BEGIN Given data

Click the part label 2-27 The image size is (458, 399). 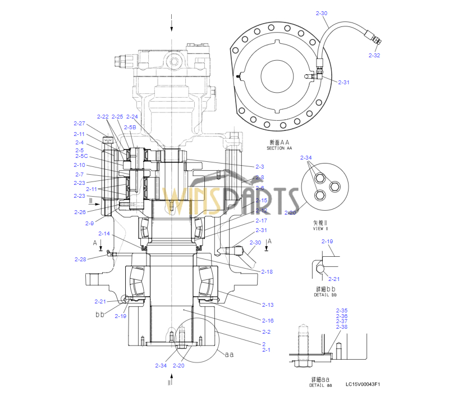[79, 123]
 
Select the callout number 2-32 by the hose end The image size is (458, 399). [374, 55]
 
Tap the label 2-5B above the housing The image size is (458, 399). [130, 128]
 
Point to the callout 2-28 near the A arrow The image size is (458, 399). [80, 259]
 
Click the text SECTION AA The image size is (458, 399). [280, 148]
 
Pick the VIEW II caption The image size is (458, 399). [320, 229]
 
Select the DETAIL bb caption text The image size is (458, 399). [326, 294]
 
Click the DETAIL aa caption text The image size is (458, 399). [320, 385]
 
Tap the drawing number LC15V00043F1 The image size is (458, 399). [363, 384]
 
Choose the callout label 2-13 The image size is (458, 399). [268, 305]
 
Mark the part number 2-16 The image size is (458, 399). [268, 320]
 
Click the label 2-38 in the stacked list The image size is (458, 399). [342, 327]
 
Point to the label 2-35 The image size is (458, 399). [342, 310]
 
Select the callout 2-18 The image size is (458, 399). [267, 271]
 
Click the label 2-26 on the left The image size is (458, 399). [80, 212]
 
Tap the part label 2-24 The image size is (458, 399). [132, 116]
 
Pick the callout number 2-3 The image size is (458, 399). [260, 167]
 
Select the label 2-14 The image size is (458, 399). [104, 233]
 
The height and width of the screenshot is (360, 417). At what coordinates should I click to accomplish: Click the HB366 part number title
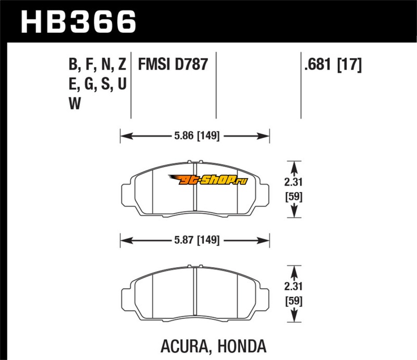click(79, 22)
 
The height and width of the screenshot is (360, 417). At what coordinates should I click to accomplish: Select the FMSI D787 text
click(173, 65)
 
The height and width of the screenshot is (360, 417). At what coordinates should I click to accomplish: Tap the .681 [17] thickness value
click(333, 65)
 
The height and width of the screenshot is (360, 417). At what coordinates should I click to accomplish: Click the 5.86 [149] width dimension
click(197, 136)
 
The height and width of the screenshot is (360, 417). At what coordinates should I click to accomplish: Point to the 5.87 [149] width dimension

END Given data

— Goal —
Please add 24 to every coordinate in the answers across the stretch of data from the line containing "Select the label" through the end of the data, both ends included, and write out each of those lines again in full with the new coordinates. Leave out the pictures.

— Result of this exercise —
Select the label 2-14 The image size is (458, 399). [128, 257]
 
The height and width of the screenshot is (360, 417). At what coordinates should I click to accomplish: Click the HB366 part number title
click(103, 46)
 
The height and width of the screenshot is (360, 417). At what coordinates should I click to accomplish: Select the FMSI D787 text
click(197, 89)
 
The height and width of the screenshot is (360, 417). At what coordinates should I click to accomplish: Tap the .681 [17] thickness value
click(357, 89)
 
The height and width of the screenshot is (360, 417). At what coordinates should I click to accomplish: Click the 5.86 [149] width dimension
click(221, 160)
 
The height and width of the screenshot is (360, 417). At what coordinates should I click to accomplish: Point to the 5.87 [149] width dimension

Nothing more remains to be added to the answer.